Baltimore City schools, for example, has a social worker vacancy rate of just 3% — six positions out of 208 total. Last school year, the vacancy rate was 1%, and it was similarly low over the two prior school years. Howard County schools have no vacancies, according to system officials.
Rather, shortages in school behavioral health providers have at least as much to do with staffing as they do with the available workforce, said Zachary Taylor, director of negotiations and research for the Baltimore Teachers Union. Both Baltimore City and Howard County fall far short of the National Association of Social Work’s recommended ratio of one social worker for every 250 kids. The minimum benchmark for city schools is one for every 650 kids, according to budget documents reviewed by The Banner, and each school is supposed to have one social worker on staff, Taylor said.
However, these standards are not always met, largely due to the wide latitude the district gives principals to make staffing decisions — as long as they adhere to “bare minimum” requirements — under its “bounded autonomy” model, he said. Principals can also assign social workers nonclinical work that doesn’t require their expertise, Taylor said, further draining the already scarce time they have to provide behavioral health services and social support to kids and their families.
In Baltimore, social workers are often charged with chairing so-called 504 committees and student support teams, designed to provide additional support to kids with disabilities or those with academic or behavioral problems — a role assigned to special education administrators or school leadership in virtually every other district in the state, Taylor said.
“It’s a big contention that we have every year with social workers who feel they’re not getting enough time to actually use their clinical expertise,” he said, and these extra tasks “take them away from what they’re doing.”
Baltimore City Public Schools did not respond to a request for comment on social worker staffing.
Each social worker in Howard County works in three to four schools, said Robinson, despite a 300% increase in staffing over the last few years.
Schools with concentrated poverty grants, made available by the 2021 Blueprint for Maryland’s Future legislation, can use these funds to hire more social workers and other providers.
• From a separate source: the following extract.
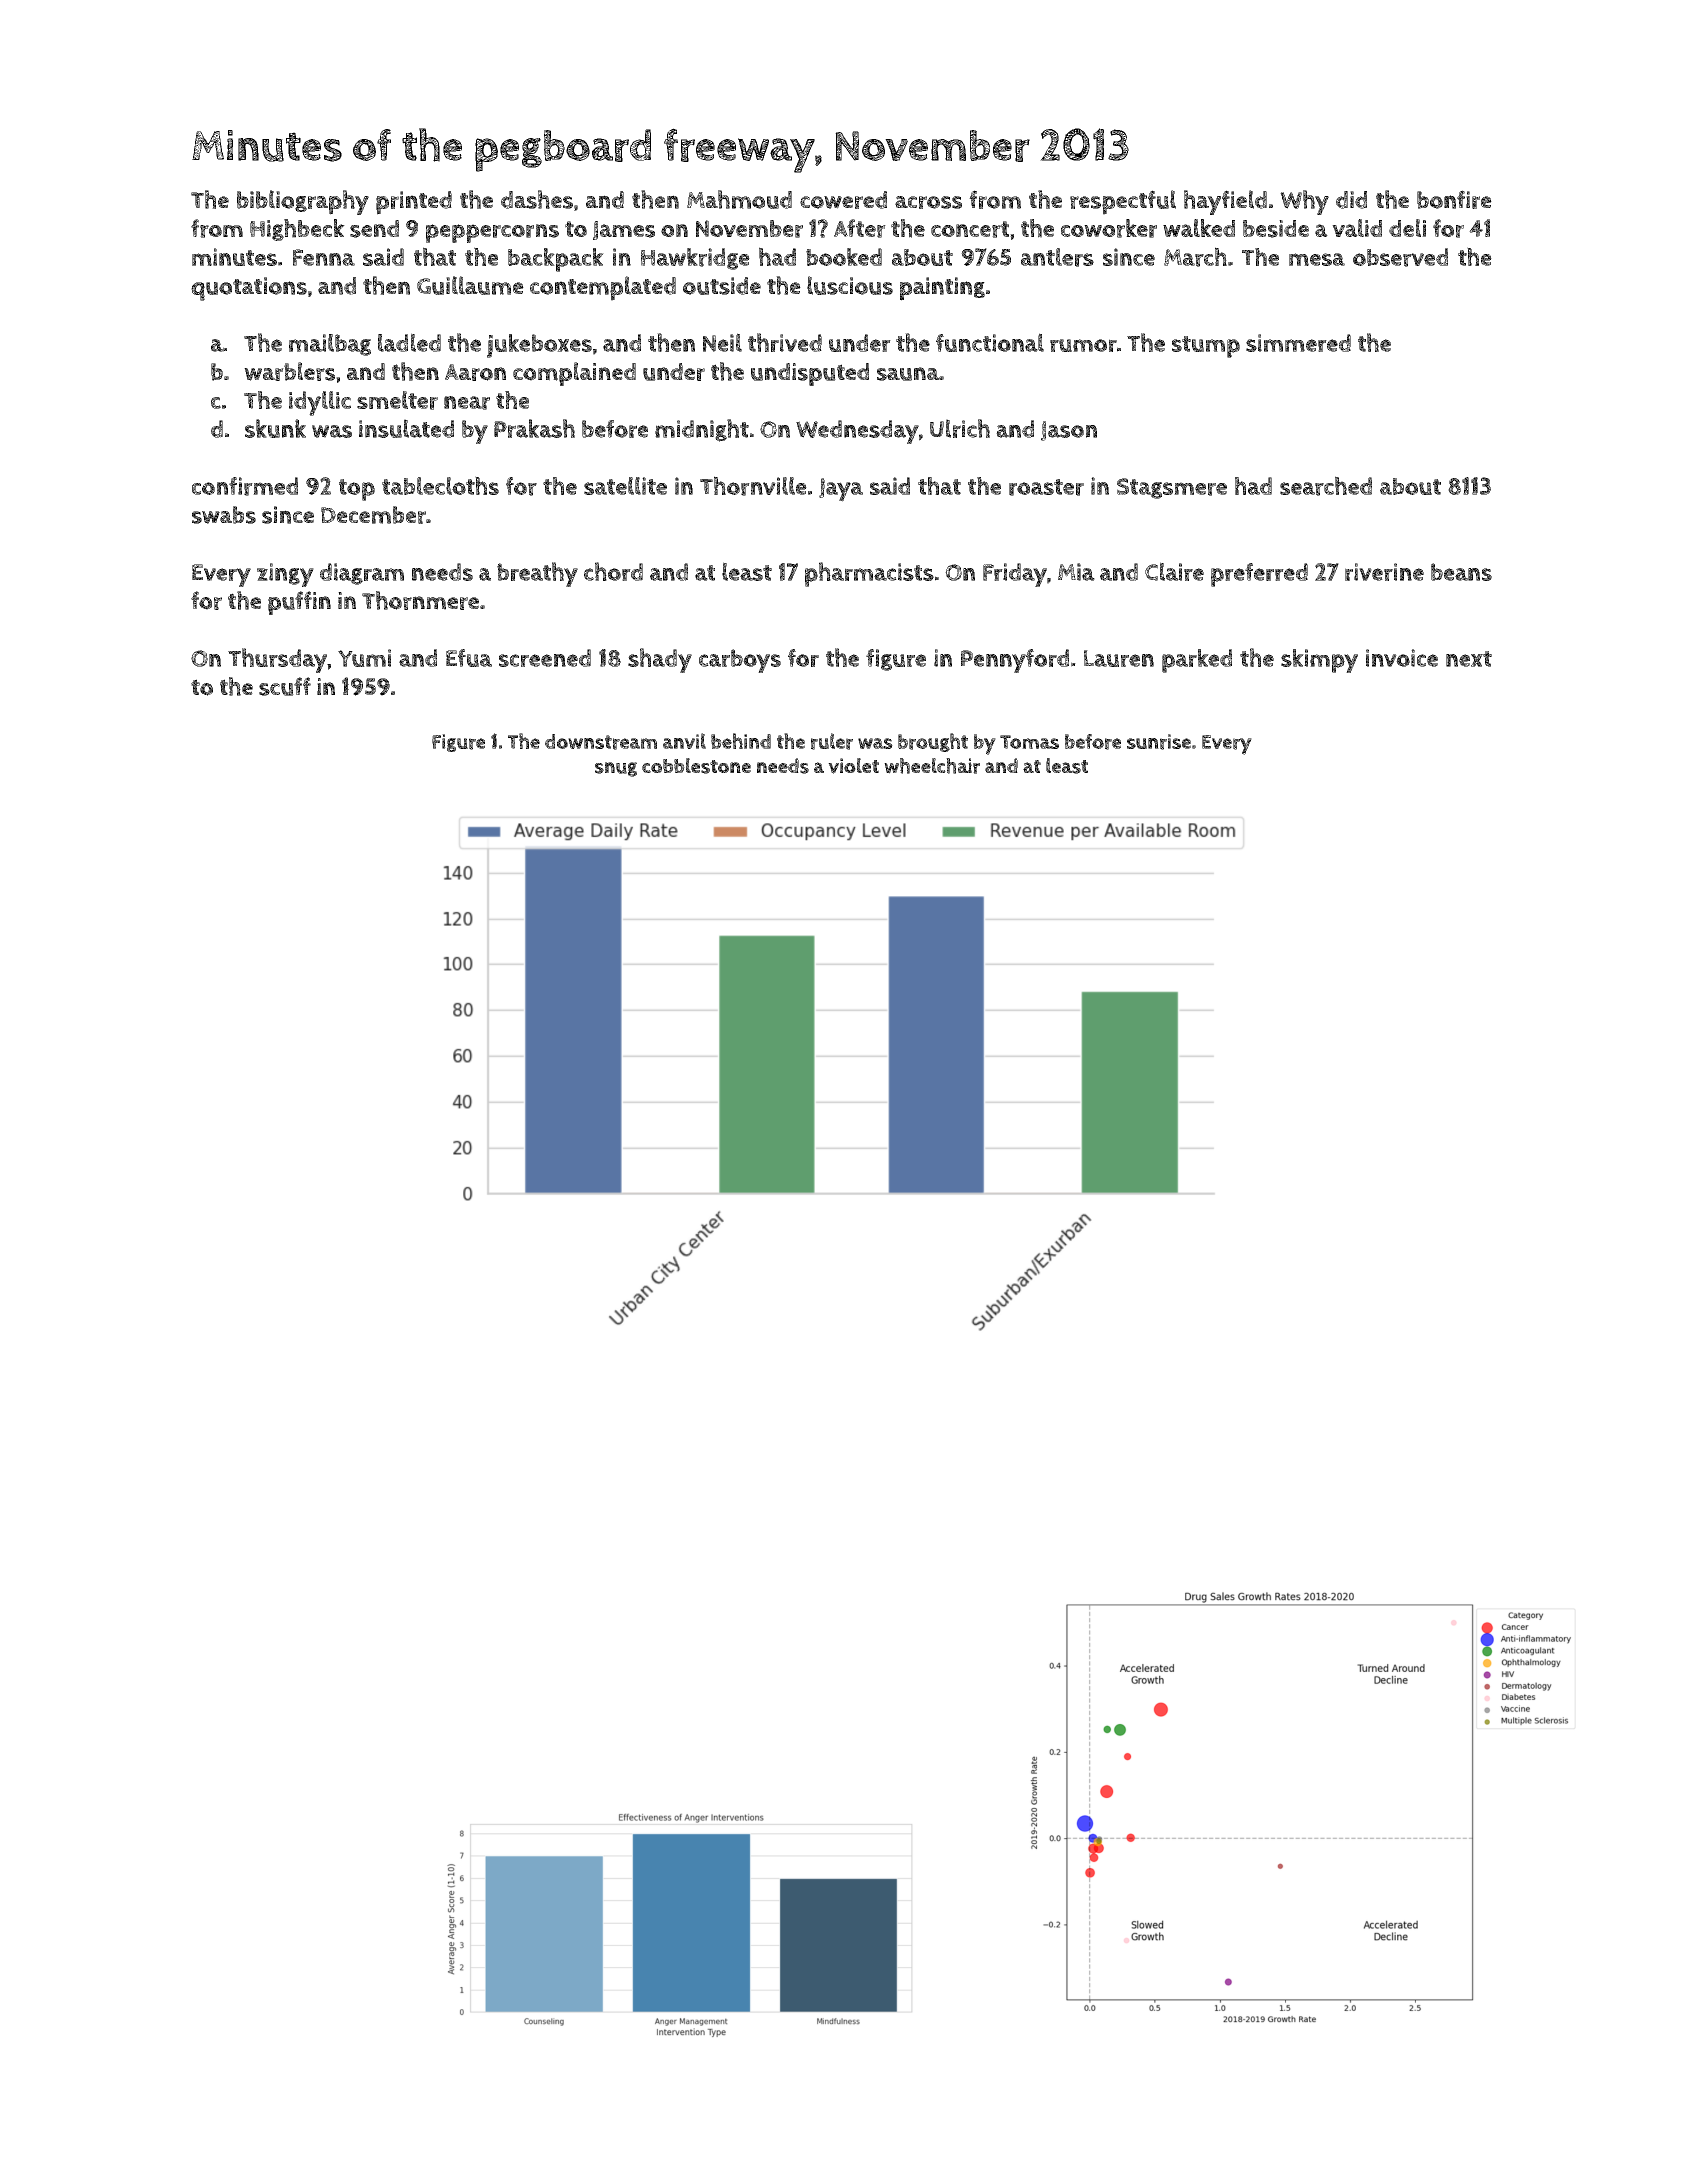 The image size is (1683, 2178). What do you see at coordinates (1351, 200) in the screenshot?
I see `did` at bounding box center [1351, 200].
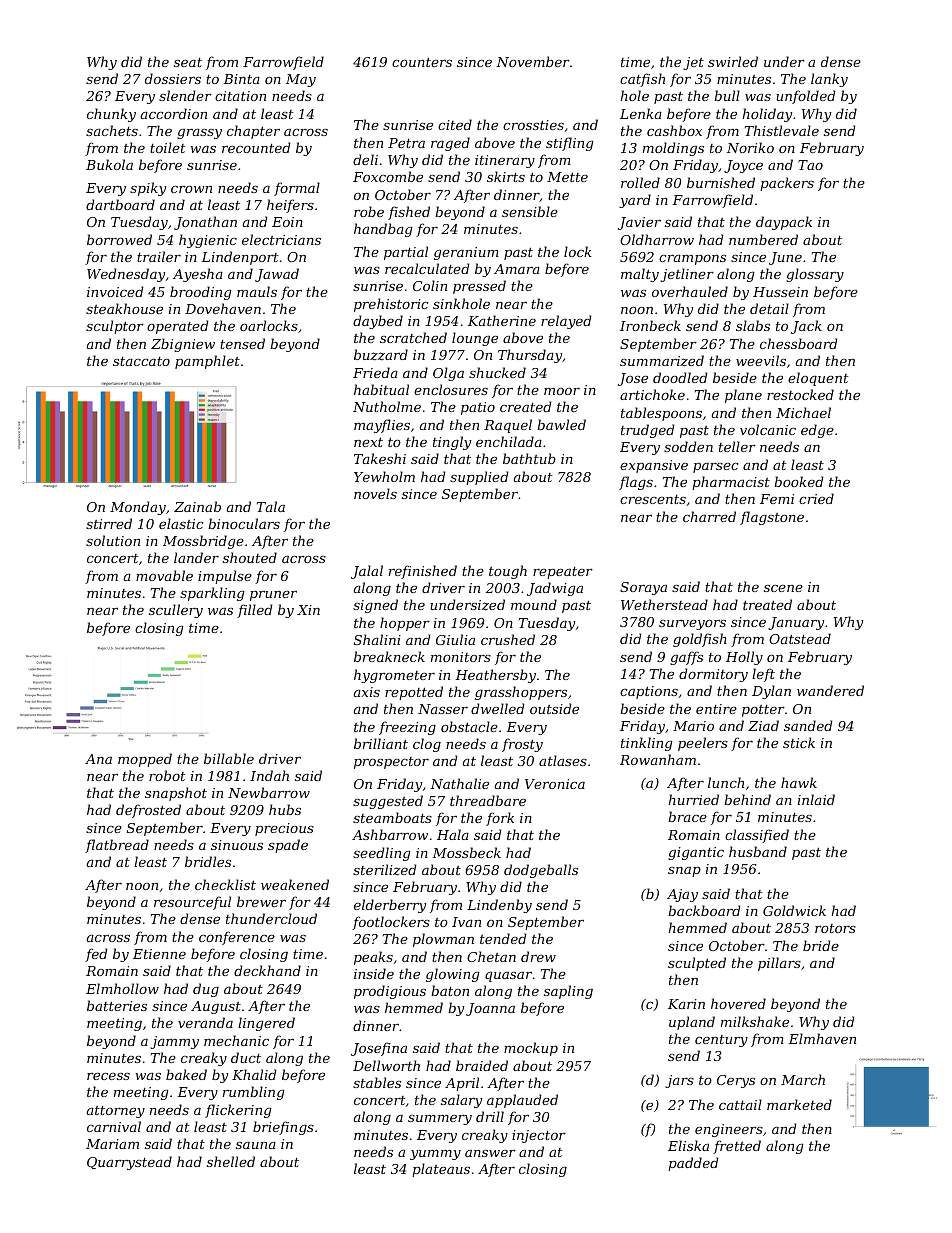 This screenshot has width=952, height=1233. I want to click on suggested, so click(388, 802).
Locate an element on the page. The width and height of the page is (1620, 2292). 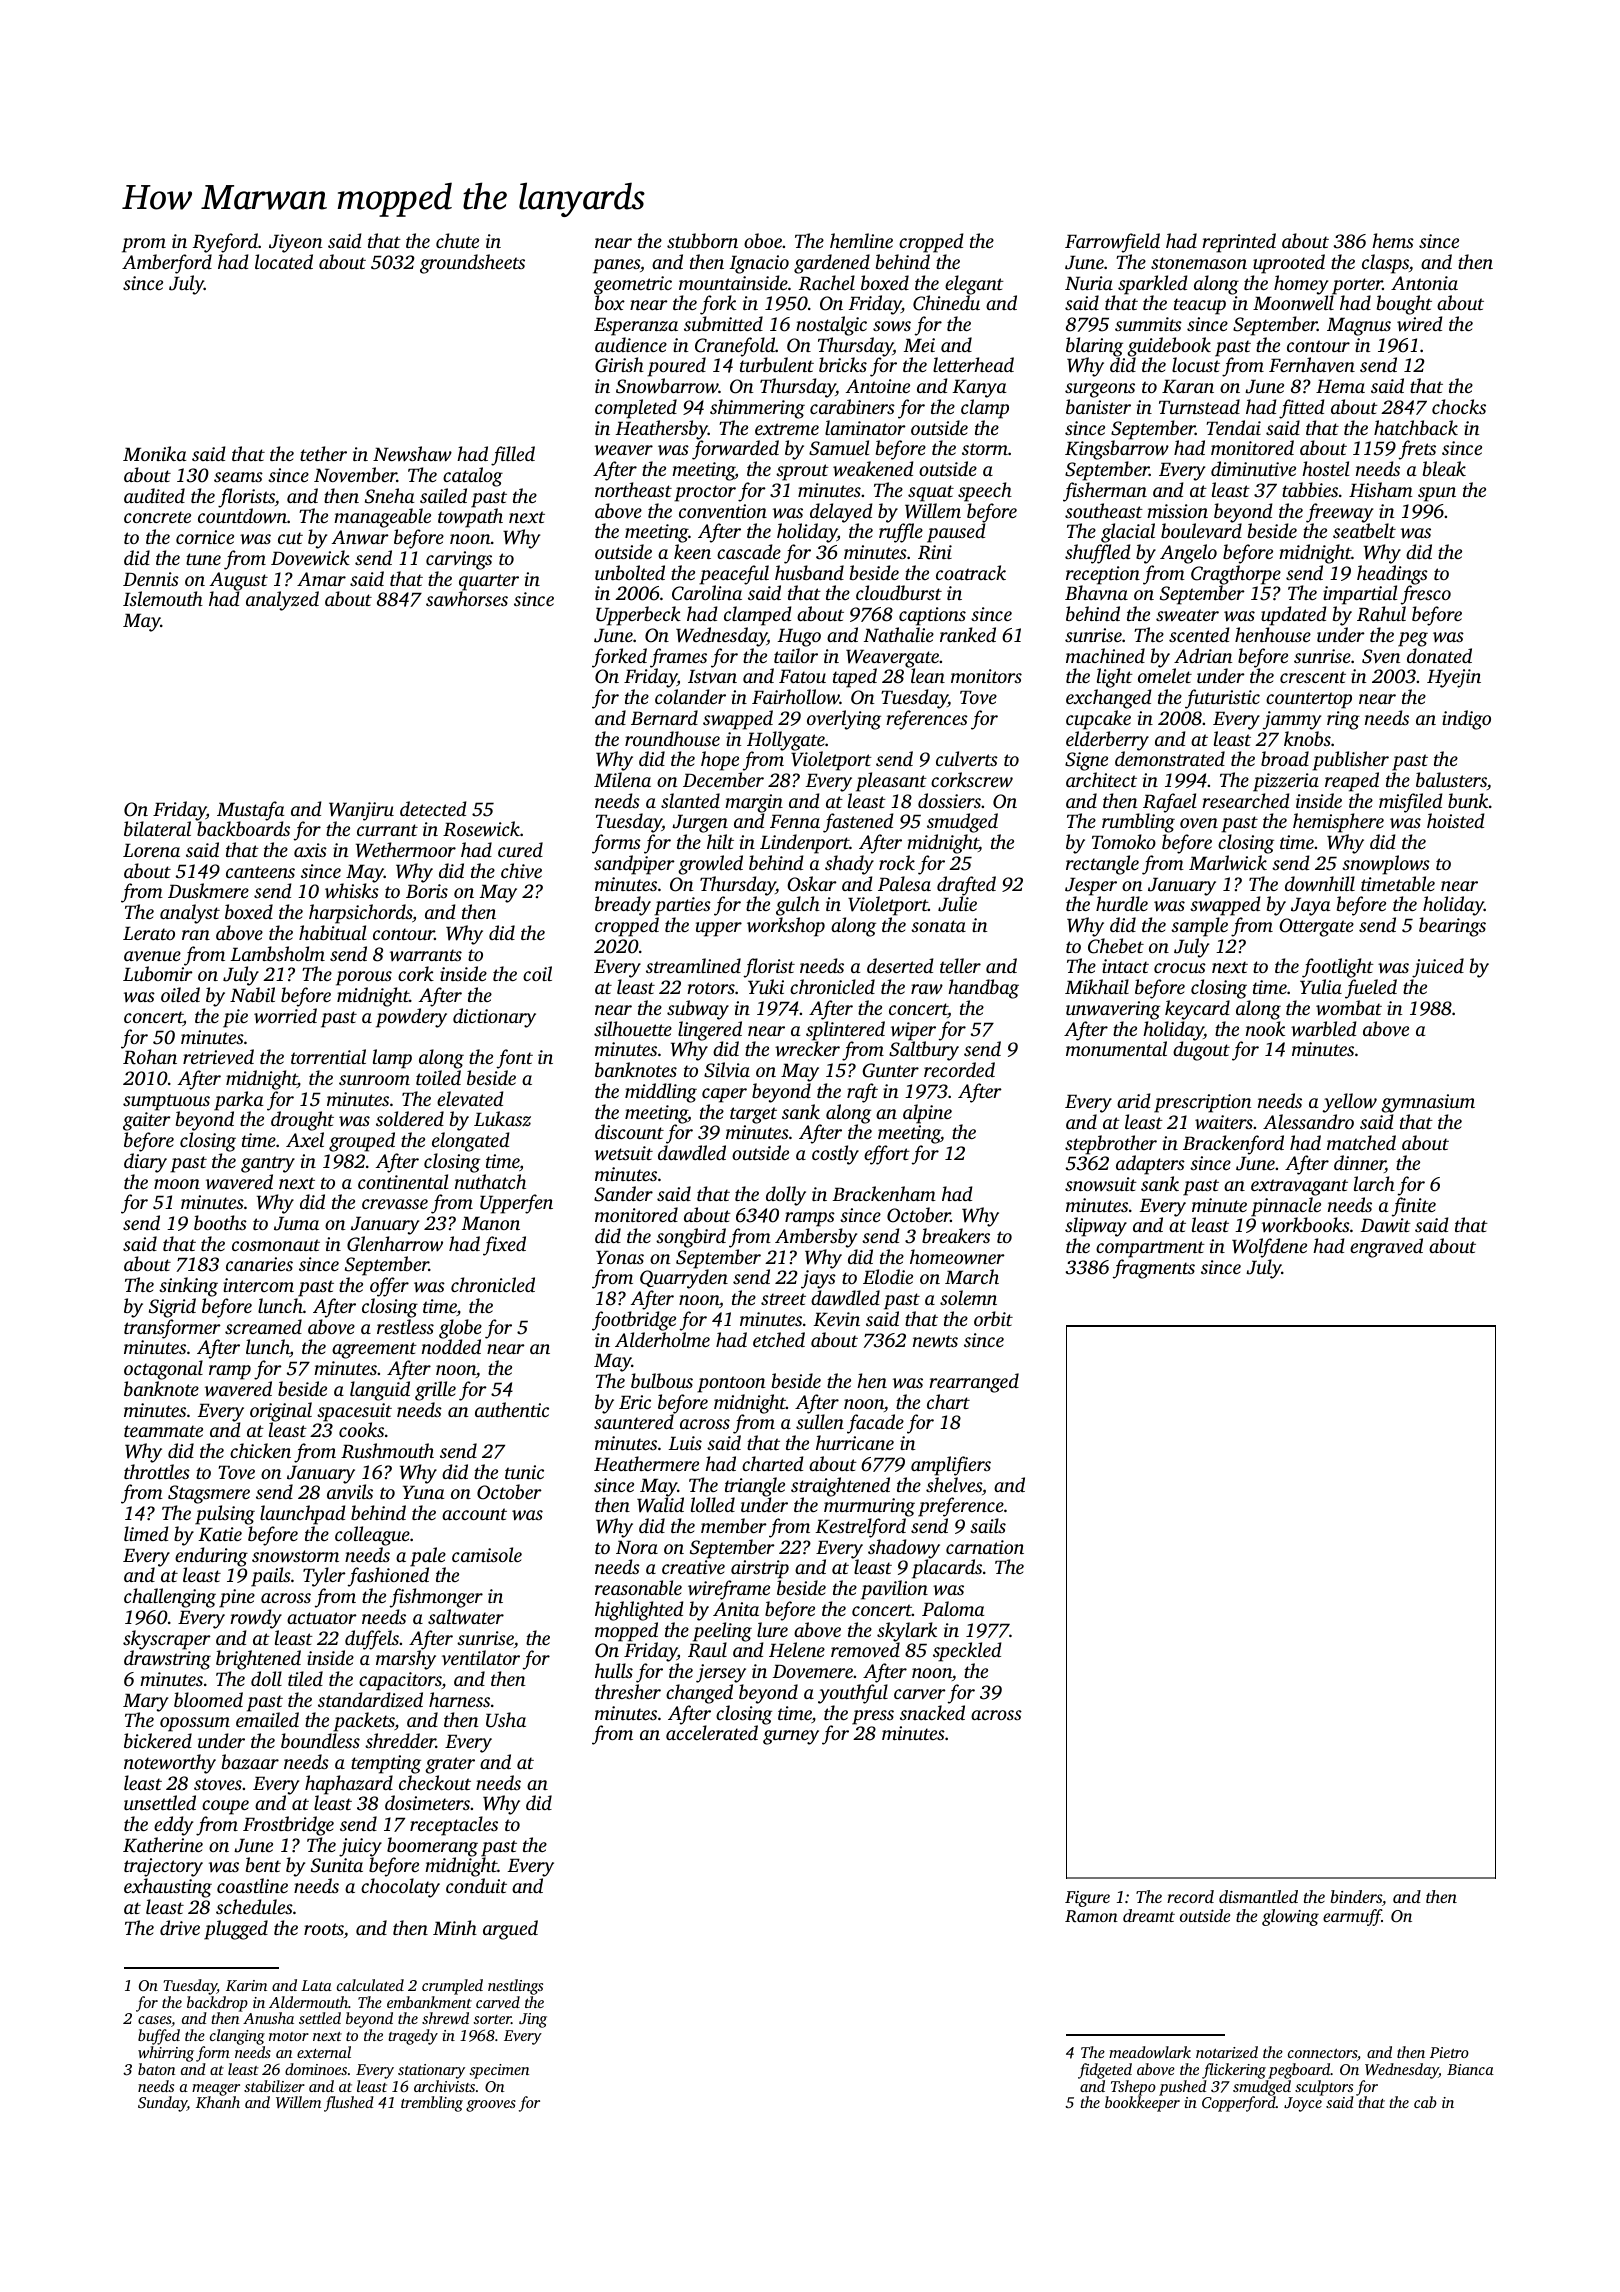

Eighty-four percent of Baltimore city schools qualify for these grants, though it can be difficult to track how individual schools spend the funds, Taylor said.
State legislators last week announced $120 million in grant funding for Maryland schools to invest in on-site behavioral health services. However, the funding cannot be used for staffing the schools themselves or increasing salaries, but rather to forge partnerships between schools and community-based organizations that will provide services on-site. Staffing schools “depletes providers in the community,” said state Sen. Katie Fry Hester, but she did not give further detail.